- Born: 1958 or 1959 (age 67–68)
- Education: University of Michigan (AB); Wayne State University (JD);
- Occupations: Healthcare HR executive; Automotive manufacturing;
- Board member of: Tesla, Inc., Wolverine Worldwide

= Kathleen Wilson-Thompson =

American business executive

Kathleen Wilson-Thompson is a business executive. After a career at Kellogg Co., she joined the board of Tesla in 2018, and retired as executive VP of Walgreens Boots Alliance in 2021. She is on the board of Wolverine Worldwide.

==Early life and education==
In the late-1970s Wilson-Thompson studied Literature in Ann Arbor, Michigan and in 1979 received an AB degree from the University of Michigan. She then studied law at Wayne State University, gaining a JD degree in 1982. Later, in 1996 Wilson-Thompson received a master's degree in Corporate and Financial Law from Wayne State University.

==Career==
From 1986 to 1991, she worked at Michigan National Corporation as an attorney. She was then at Kellogg Co. for 17 years, until 2005. In January 2010, she became Senior Vice President and Chief Human Resources Officer at pharmaceutical company Walgreens Boots Alliance. She became a director at Vulcan Materials in 2009, and Ashland Global Holdings in 2017. She has been on boards of the Chicago Children's Choir and the American Red Cross of Greater Chicago.

As of late-December 2018, Wilson-Thompson was appointed to the board of Tesla, Inc. at the same time as Larry Ellison. In 2019, Wilson-Thompson received $7.4 million in cash and stock for this role. In April 2021, she joined the board of Wolverine Worldwide. Earlier that year, she retired from Walgreens Boots Alliance, where she had been executive VP and chief human resources officer.

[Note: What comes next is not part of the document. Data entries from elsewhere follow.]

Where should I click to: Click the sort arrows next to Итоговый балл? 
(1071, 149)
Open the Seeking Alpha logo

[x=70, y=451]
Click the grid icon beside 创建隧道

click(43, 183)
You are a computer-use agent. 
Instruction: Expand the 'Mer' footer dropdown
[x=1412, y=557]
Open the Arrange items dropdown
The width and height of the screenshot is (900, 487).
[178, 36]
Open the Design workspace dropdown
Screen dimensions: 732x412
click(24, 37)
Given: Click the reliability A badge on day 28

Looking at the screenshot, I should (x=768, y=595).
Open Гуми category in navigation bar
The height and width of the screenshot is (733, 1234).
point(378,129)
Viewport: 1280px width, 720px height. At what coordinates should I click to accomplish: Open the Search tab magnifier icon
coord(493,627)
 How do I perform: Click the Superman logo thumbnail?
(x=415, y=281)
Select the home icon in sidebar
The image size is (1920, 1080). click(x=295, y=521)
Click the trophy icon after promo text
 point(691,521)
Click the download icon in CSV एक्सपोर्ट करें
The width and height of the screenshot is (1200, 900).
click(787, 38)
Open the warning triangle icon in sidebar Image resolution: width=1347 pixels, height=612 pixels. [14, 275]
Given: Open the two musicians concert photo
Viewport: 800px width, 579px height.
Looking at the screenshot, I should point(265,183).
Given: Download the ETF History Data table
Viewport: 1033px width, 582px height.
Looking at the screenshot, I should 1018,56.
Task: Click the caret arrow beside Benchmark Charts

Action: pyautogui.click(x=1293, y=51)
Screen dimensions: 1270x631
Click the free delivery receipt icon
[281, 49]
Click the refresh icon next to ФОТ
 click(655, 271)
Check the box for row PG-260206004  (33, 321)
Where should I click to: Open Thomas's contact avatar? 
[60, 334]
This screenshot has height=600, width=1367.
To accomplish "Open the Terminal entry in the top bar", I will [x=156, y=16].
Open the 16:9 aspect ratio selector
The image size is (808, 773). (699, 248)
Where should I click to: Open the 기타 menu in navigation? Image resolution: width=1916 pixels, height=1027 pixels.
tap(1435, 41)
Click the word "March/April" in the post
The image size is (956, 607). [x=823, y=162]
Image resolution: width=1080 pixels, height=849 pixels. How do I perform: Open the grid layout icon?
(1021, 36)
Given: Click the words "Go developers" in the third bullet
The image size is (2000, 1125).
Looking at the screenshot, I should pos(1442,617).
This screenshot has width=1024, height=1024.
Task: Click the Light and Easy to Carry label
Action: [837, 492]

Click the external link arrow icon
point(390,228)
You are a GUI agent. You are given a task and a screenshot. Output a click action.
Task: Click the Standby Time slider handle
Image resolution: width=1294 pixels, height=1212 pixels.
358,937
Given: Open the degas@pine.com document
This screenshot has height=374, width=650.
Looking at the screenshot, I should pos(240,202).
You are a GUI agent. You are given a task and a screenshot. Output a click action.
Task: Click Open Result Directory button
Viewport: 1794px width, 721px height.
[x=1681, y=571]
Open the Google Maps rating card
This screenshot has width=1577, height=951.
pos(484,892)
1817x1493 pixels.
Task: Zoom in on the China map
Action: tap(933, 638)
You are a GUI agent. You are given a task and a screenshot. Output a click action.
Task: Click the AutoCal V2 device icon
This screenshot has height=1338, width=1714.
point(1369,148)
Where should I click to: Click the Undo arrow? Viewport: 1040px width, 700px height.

In May 2025, as an independent director, she was part of a two-person special committee formed on the Tesla board to review CEO Elon Musk's compensation, alongside chair Robyn Denholm. In August 2025, Wilson-Thompson and Denholm voted for the special committee to approve a pay package worth around $29 billion. In December 2025, Reuters reported that since joining the Tesla board, she had made $234 million by cashing Tesla stock awards.